Children’s Dreams: Notes from the Seminar Given in 1936-1940

The figure of Jack Frost appears in the dream.

He is a figure from English folklore, and there are similar figures in German popular belief.

There is St. Nicholas, the icily gray and cold one; he is the old man symbolizing the beginning of winter.

St. Nicholas, however, is a benevolent figure. Why?

Participant: He’s like the Erinyes, who are evil and benevolent at the same time.

Professor Jung: Yes, often a good name stands for an evil cause.

Participant: St. Nicholas is also split into two figures. He usually is accompanied by Knecht Ruprecht, who represents the devil. He comes with a rod and a sack, in which there are the children he has already taken.

Professor Jung: Where does he carry the bad children?

Participant: Into the forest.

Professor Jung: Yes, into the forest. And what happens there? What is the forest?
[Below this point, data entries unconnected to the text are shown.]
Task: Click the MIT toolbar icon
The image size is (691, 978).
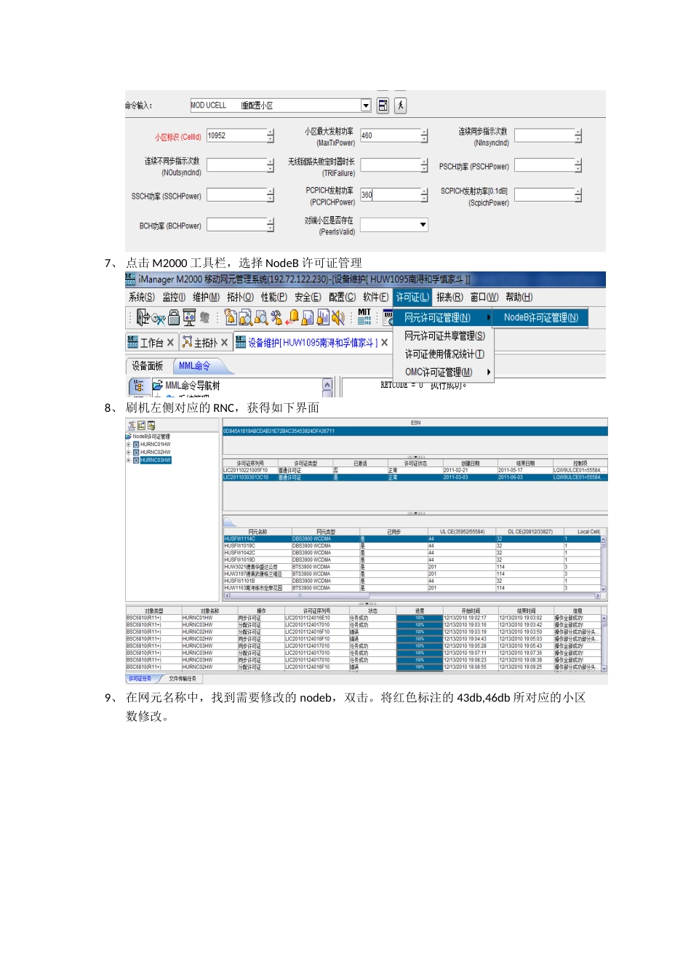Action: pyautogui.click(x=364, y=317)
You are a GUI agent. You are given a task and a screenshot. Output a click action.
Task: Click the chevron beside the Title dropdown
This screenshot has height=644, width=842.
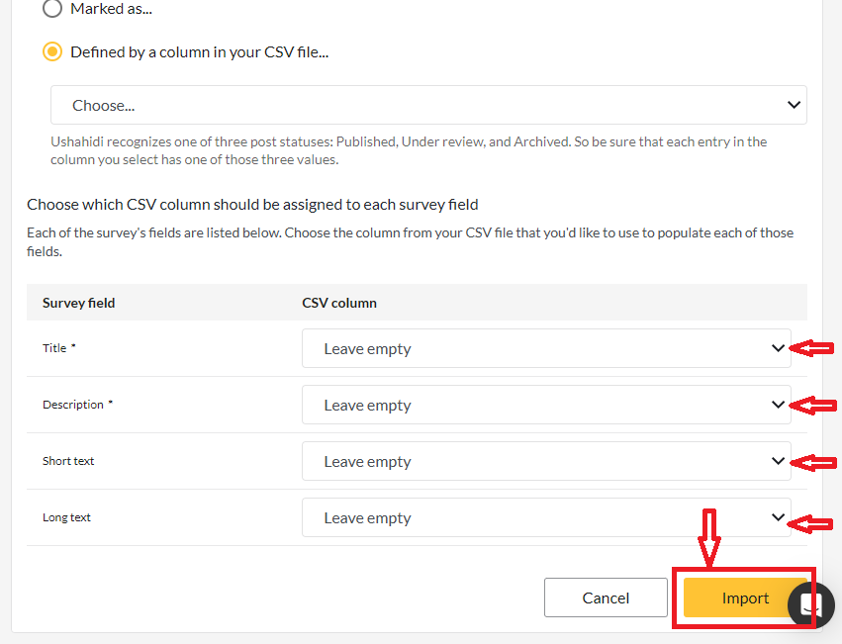click(776, 348)
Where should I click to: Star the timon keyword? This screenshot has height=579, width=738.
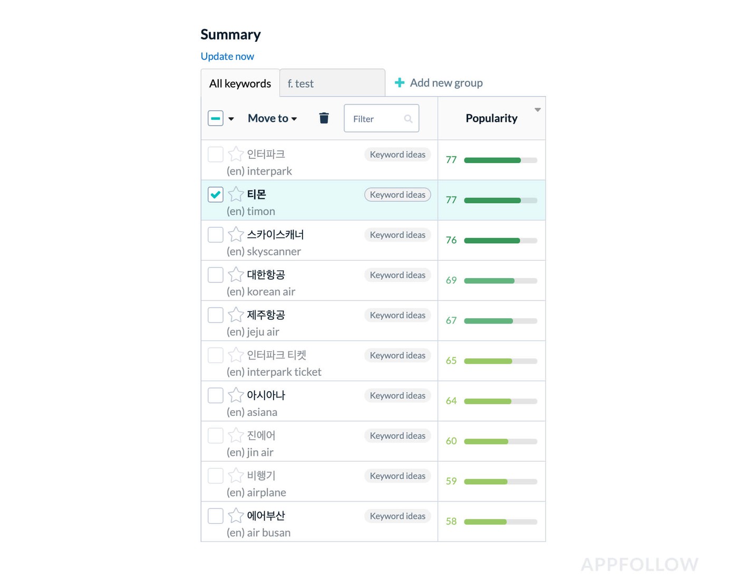[x=236, y=194]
Participant: It is a dark place, full of dangers.

Professor Jung:

You know the saying “To hell with him!”

This means that the devil takes you to the place of darkness and terror, actually to the place of the dead.

St. Nicholas, too, takes the children to the place of darkness.

As the gray one, who appears at the beginning of December, he is also death, who takes man into the world beyond.

He is a kind of judge of the dead, who punishes the bad and rewards the good, similar to Osiris, the judge of the underworld.

So a very serious meaning is concealed behind the figure of St. Nicholas.

Jack Frost corresponds to St. Nicholas, although he is much less incorporated into folkloric culture.

He, too, appears at the beginning of winter and represents coldness, which implies a memento mori.

A white ghost, he seems to be covered by the shroud of snow. ~Carl Jung, Children’s Dreams Seminar, Pages 340-341.